Kazałem jej się ocknąć, stwierdziłem, że plecie bzdury.
Wczoraj idąc do kościoła po raz pierwszy nic nie czułem. Tylko niechęć i złość, że muszę tam być - bałem się wejść do środka - wiedziałem, że to nic mi nie da. Przestałem się tam modlić, byłem tam tylko modelem, który trzymał jakiś rekwizyt w celu bliżej nieokreślonym.
Dziś nie chciałem nawet wstawać, wolałbym wykorzystać wolną niedziele na odpoczynek, niż silić się na cokolwiek. Zjeść można o każdej porze, po co robić coś na siłę? - wpadam w jakąś wiosenną histerie - zawsze, gdy jedno się układa, to drugie się sypie.
***
Patrycja prawdopodobnie chce wyjechać na stałe - właśnie teraz, gdy jest mi bardzo potrzebna. Od maja będę musiał poszukać nowego menagera - dobija mnie to, ponieważ przez ten rok zdziałaliśmy z Patrycją cuda - a teraz, gdy otwierają się drzwi do których razem pukaliśmy - musimy się rozstać.

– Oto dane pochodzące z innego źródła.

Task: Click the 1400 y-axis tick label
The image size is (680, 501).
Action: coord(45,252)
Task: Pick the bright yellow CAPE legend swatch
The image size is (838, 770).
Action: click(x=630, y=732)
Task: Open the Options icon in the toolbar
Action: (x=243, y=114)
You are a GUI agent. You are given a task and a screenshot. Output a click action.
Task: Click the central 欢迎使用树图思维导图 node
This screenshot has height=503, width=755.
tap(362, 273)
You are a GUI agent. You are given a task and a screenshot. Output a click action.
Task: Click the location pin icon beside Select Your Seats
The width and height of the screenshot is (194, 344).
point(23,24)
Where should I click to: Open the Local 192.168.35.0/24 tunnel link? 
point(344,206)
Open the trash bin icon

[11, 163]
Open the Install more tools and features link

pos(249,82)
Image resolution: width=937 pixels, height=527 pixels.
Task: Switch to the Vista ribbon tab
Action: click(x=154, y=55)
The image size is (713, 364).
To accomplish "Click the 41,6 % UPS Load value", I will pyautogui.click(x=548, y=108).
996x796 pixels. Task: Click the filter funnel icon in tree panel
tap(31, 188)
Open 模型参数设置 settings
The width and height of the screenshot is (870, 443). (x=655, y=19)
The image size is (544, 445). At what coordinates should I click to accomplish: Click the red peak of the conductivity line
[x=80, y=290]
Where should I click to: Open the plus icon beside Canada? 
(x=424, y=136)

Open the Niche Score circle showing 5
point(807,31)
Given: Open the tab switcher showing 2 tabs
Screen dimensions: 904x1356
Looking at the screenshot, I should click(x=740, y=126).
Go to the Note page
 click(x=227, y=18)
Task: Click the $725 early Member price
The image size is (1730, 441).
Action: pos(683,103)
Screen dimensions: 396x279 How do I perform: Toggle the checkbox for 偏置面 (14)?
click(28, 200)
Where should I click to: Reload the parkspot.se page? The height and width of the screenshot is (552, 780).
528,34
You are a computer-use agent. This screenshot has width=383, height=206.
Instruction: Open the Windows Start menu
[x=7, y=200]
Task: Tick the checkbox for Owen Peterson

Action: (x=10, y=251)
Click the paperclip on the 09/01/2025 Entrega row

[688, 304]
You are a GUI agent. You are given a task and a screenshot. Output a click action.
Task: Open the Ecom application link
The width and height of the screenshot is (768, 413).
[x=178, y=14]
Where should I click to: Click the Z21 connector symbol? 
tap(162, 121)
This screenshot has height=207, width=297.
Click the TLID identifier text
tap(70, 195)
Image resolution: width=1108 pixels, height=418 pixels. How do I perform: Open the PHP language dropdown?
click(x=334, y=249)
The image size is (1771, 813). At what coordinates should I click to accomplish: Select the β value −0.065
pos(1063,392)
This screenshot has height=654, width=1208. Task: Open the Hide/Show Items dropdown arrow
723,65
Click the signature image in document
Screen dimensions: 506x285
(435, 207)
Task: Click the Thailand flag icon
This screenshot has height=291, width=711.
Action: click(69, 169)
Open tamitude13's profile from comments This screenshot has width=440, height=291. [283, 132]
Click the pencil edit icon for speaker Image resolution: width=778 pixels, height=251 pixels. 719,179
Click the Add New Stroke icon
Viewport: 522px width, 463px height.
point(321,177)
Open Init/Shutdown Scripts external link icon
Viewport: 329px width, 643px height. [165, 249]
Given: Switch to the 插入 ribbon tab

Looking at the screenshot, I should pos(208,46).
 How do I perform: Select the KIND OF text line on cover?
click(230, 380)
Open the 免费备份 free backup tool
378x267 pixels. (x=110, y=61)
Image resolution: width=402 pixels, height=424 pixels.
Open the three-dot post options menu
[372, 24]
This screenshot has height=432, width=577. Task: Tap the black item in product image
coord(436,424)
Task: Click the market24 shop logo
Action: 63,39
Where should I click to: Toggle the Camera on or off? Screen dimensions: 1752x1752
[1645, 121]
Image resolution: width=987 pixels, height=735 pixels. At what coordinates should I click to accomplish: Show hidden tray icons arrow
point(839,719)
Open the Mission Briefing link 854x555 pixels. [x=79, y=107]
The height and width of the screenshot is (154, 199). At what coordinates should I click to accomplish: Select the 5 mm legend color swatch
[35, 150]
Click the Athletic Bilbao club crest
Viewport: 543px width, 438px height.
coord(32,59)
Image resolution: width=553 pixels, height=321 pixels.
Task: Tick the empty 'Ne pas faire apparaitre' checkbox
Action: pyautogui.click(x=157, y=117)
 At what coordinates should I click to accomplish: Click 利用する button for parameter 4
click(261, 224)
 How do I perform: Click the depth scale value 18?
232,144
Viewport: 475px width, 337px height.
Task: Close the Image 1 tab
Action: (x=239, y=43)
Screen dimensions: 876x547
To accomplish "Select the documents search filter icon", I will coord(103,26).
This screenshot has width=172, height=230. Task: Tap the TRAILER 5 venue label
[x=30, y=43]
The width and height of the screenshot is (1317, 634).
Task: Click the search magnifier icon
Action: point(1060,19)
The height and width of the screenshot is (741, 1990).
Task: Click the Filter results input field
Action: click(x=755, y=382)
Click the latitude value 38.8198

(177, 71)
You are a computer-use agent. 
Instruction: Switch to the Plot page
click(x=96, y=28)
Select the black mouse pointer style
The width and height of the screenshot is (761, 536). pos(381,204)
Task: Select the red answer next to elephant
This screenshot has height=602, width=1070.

Patrycja to nie tylko menager, to siostra/przyjaciółka/bratnia dusza - zawsze trzymała mnie w pionie - dbała oto, abym się nie poddawał, tylko walczył.
***
Ten rok przynosi wiele sukcesów, niestety na równi z porażkami...
***
Przepraszam za tak dramatyczny wpis, musiałem się "wypisać"...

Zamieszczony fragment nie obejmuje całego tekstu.